W2WNet: a two-module probabilistic Convolutional Neural Network with embedded data cleansing functionality

Ponzio, Francesco, Macii, Enrico, Ficarra, Elisa, Di Cataldo, Santa

arXiv.org Artificial Intelligence 

Since the milestone study by Alex Krizhevsky and colleagues in 2012 [1], Deep Learning (DL), with particular emphasis on Convolutional Neural Networks (CNNs), is the state-of-the-art method for image classification in many different applications. Besides classification performance, the reason for the success of CNNs is twofold: i) the recent boost of graphical processing units (GPUs) and parallel processing, that allows to train very large models; ii) the ever-growing availability of massive annotated task-specific datasets. Nonetheless, in many realistic applications many concerns may be raised about the reliability of such datasets both in terms of image and labelling quality, and consequently on the robustness of the CNN models trained and tested on them. As regards to image quality, standard CNNs are supposed to be fed with high quality samples.
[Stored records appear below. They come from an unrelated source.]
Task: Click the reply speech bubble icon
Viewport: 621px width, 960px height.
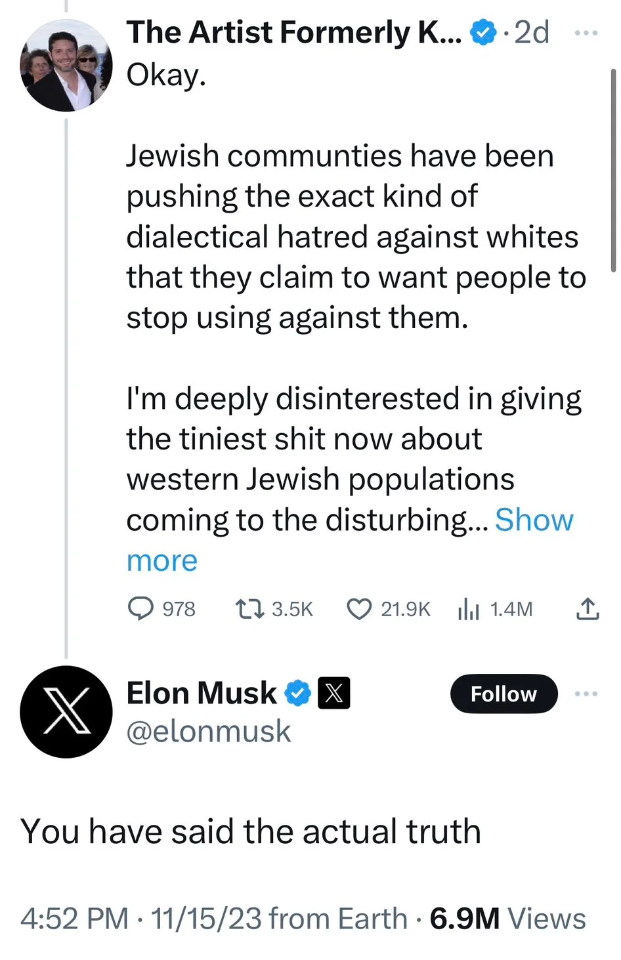Action: [x=140, y=609]
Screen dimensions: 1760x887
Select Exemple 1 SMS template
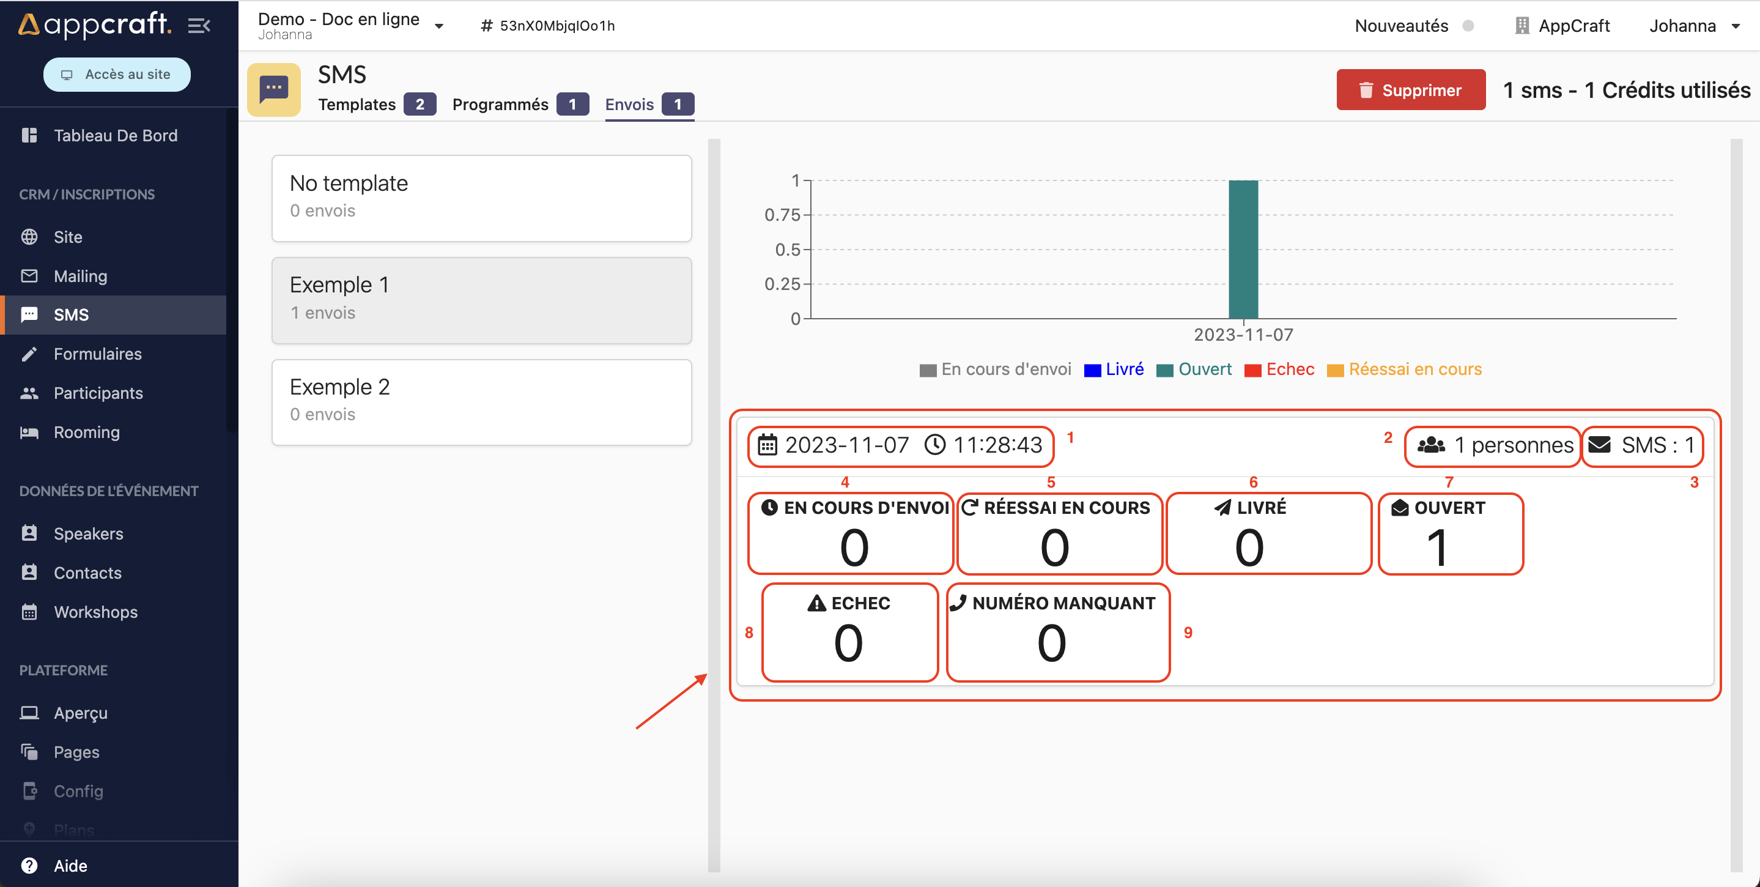482,299
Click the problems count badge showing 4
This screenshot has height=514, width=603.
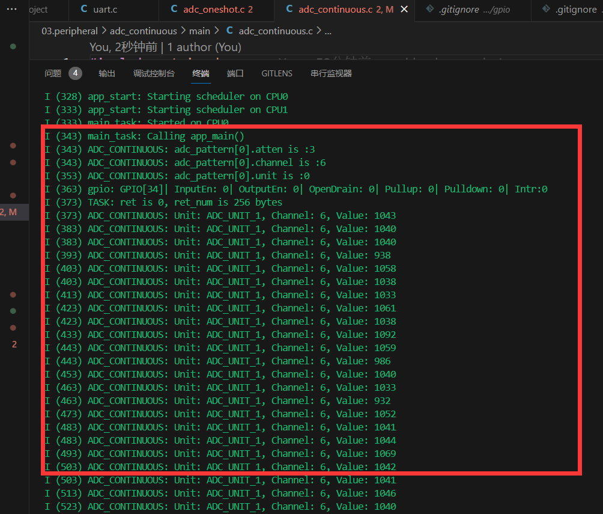(75, 73)
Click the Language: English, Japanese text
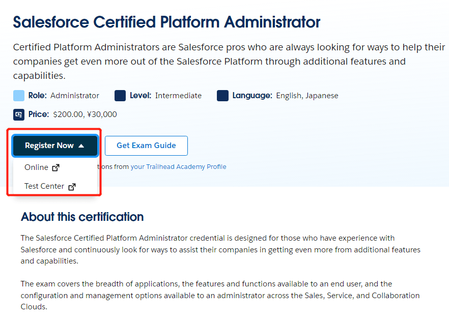This screenshot has width=449, height=318. tap(285, 96)
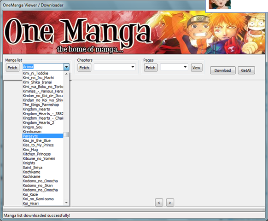268x221 pixels.
Task: Click the Manga list text field showing Anima
Action: point(43,67)
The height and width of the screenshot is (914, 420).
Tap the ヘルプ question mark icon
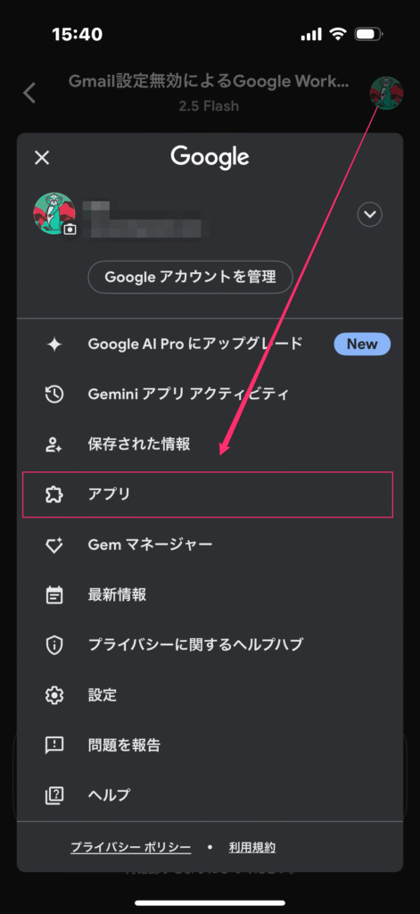(54, 794)
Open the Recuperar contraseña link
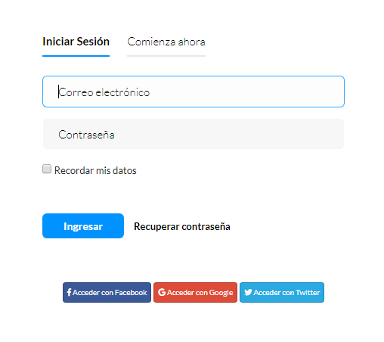384x342 pixels. click(182, 226)
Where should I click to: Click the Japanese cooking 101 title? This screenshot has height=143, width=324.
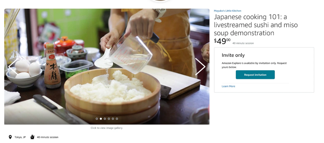point(256,25)
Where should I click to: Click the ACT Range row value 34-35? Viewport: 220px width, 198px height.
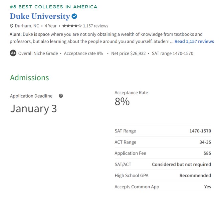click(x=205, y=142)
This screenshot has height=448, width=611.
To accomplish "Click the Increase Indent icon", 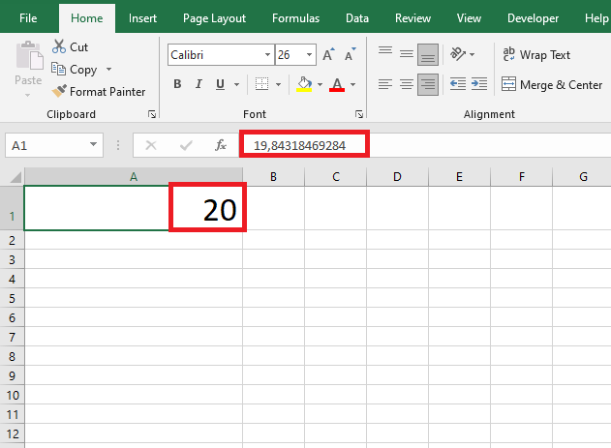I will coord(479,84).
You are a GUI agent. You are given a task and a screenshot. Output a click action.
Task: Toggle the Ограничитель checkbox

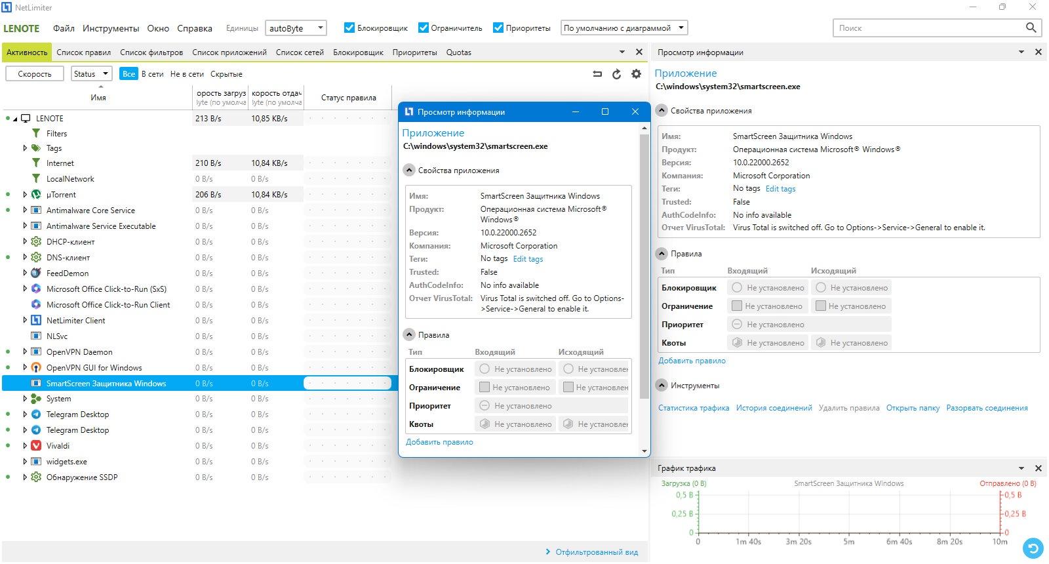[x=424, y=28]
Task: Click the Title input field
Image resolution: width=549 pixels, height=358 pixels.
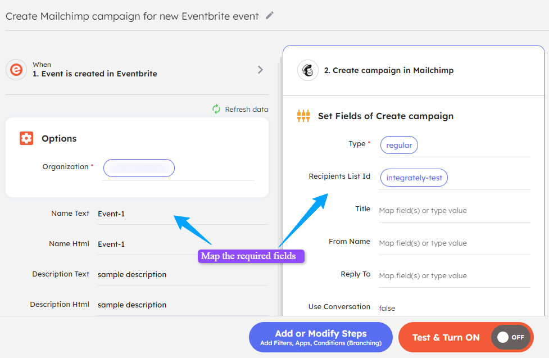Action: pyautogui.click(x=453, y=211)
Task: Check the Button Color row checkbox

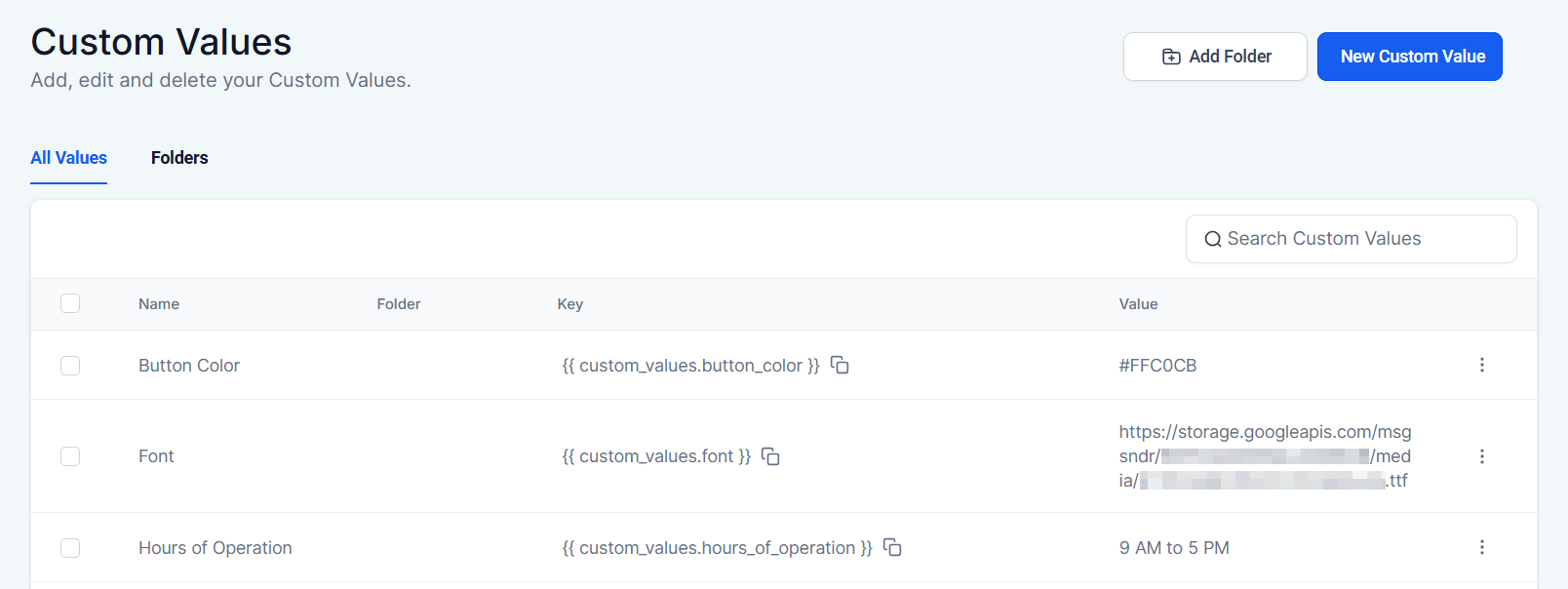Action: [x=70, y=366]
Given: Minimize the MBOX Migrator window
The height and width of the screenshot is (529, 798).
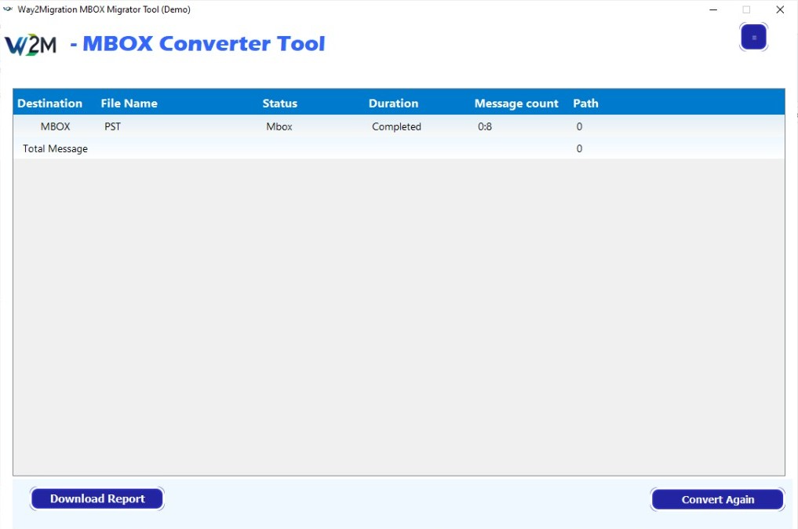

Nevertheless, in practical scenarios different kinds of image degradation can heavily affect the performance of a CNN both in the training and in the inference phase. Problems concerning image acquisition devices, poor image sensor, lighting conditions, focus, stabilization, exposure time or partial occlusion of the cameras may lead to produce low quality samples, which have been demonstrated to be one of the chief reasons for troublesome learning procedures of CNN models in many applications [2, 3, 4]. On the other hand, even though the CNN had been proficiently trained and validated on high quality data, noisy inputs can heavily affect the inference phase, and cause classification errors at run-time. A typical example are self-driving cars, where a partial occlusion of the image acquisition device may lead to misinterpret a road sign, with catastrophic consequences. In such settings, the well-known limitations of standard CNNs to broadcast information about how much the given input resembles the ones the model was trained on - and hence, whether the associated prediction should (or should not) be trusted - is also playing a major role.